To banish a cold, kiss a mouse, said Pliny the Elder. The notion evidently didn't catch on with the pharmaceuticals firms of first-century Rome, and Pliny took to studying volcanoes instead. But when it comes to finding a cure for the West's most ubiquitous malady, the depressing truth is that almost 2,000 years later, medical science - despite having eliminated a raft of killer diseases - remains pitifully close to the rodent-snogging stage.
Take two aspirin and go to bed, say beleaguered doctors. Starve a cold and feed a fever, said your grandmother, unless she said it the other way around. Inhale steam; consume gallons of orange juice; work up a sweat, says folk wisdom. Drink vast quantities of beer, say others. Eat garlic. Kiss a mouse.
The reasons for our ignorance are simple enough.

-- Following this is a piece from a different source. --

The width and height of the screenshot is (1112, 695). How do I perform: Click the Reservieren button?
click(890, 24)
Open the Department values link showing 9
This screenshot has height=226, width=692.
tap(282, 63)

The 400,000 colds that afflict the British population at any one moment - on average, we suffer a traumatising 210 of them per lifetime - are the work of more than 200 different viruses. Over a third remain unidentified; the rest are so diverse - and mutate so rapidly - that a vaccine remains a pipe dream. Last week pharmaceuticals giant SmithKline Beecham launched a weekly cold and flu risk scale, using information gathered from eight regional centres. The Guide to Cold and Flu accompanying the scale's launch recommends a wide range of powders, mixtures and lozenges manufactured, somewhat unsurprisingly, by Beechams.
It's the nasty strain known as coronaviruses that are to blame for autumn's annual deluge of mucus in homes, schools and workplaces everywhere. There are at least four other common strains, and according to the US National Institute of Allergy and Infectious Diseases (Niaid), the combined effects of these debilitating bugs costs 44 million school and work days each year in America alone. Yet still we speak dismissively of "just a cold": no wonder the more self-pitying among us feel compelled to mutter darkly about flu and nameless "viruses" to lend credibility to our symptoms.
Yet there's nothing insipid about the cold viruses themselves. Human immune systems in the industrialised West have evolved to cope with them: sneezing, runny noses and sore throats are not directly caused by the invading bugs - they are the manifestations of the body's attempts to flush them out. But for remote populations brought into contact for the first time with the "common" cold and similar infections, the results can be catastrophic.
So why do the floodgates open when the cold weather arrives? Nobody really knows, according to Professor Ron Eccles of the Common Cold Centre at the university of Wales in Cardiff, the only research institute of its kind in the world. The viruses may flourish in winter's less humid air; low temperatures can also cool the nasal passages, rendering them less resistant. The start of the school and university term provides increased opportunities for infection too.
But one thing that's certainly not true - no matter what your grandmother said - is the idea that the cold itself causes colds. Niaid-sponsored researchers have repeatedly found that neither the development nor the severity of colds is much affected by sufferers having been uncomfortably cold - or over heated, for that matter. Even how regularly you exercise and how healthily you eat don't seem very reliable predictors of resistance or susceptibility. Indeed, too-vigorous exercise may actually increase your chances of joining the soggy tissue brigade: one study, at the 1987 Los Angeles marathon, found that 13% of runners became ill within a week, compared with 2% who had trained for the race but decided not to run.
On the other hand, the medical establishment now agrees, lack of sleep, excessive fatigue, psychological stress and the menstrual cycle all have a role to play in who falls victim to the cold. Age, too, is crucial: children typically get 6-10 colds a year; the over-60s get away with less than one a year on average.
Folk wisdom takes a hammering on the matter of treatments as well: inhaling steam from a bowl of boiling water, for example, may temporarily reduce nasal congestion, but it won't shorten your illness. Neither, according to current American research, will the consumption of industrial-strength vitamin C tablets. They may even be worse than useless: vitamin C overdoses can provoke diarrhoea, a cause for serious concern if you're very young or very old.
And the vast range of non-prescription remedies available from chemists' will do nothing to prevent, cure or even shorten bouts of cold, Niaid insists - though they may make the journey back to health a slightly less painless one. Antibiotics are a bad idea too, except where colds lead to secondary infections such as pneumonia.
Gargling with salt water is just about the only time-honoured "remedy" that passes the tests of modern medicine, though steering clear of dairy products is widely held to be a good idea too, since they stimulate the production of mucus. The best treatments are, sadly, the most boring: plenty of rest, plenty of fluids, the odd aspirin and a small amount of exercise. Professor Eccles recommends hot drinks - which make the body uncomfortably warm for cold viruses, and stimulate salivation - and spicy foods.
The best advice - markedly unhelpful to those already snuffling into their sleeves - is to develop a resilient immune system so that you don't succumb in the first place, by staying fit, eating plenty of fresh fruit and veg, and being happy: laughter boosts immunity. And to take the wilder claims of grandmothers and drugs firms alike, as a rather more enduring motto of Pliny the Elder's puts it, addito salis grano: with a pinch of salt.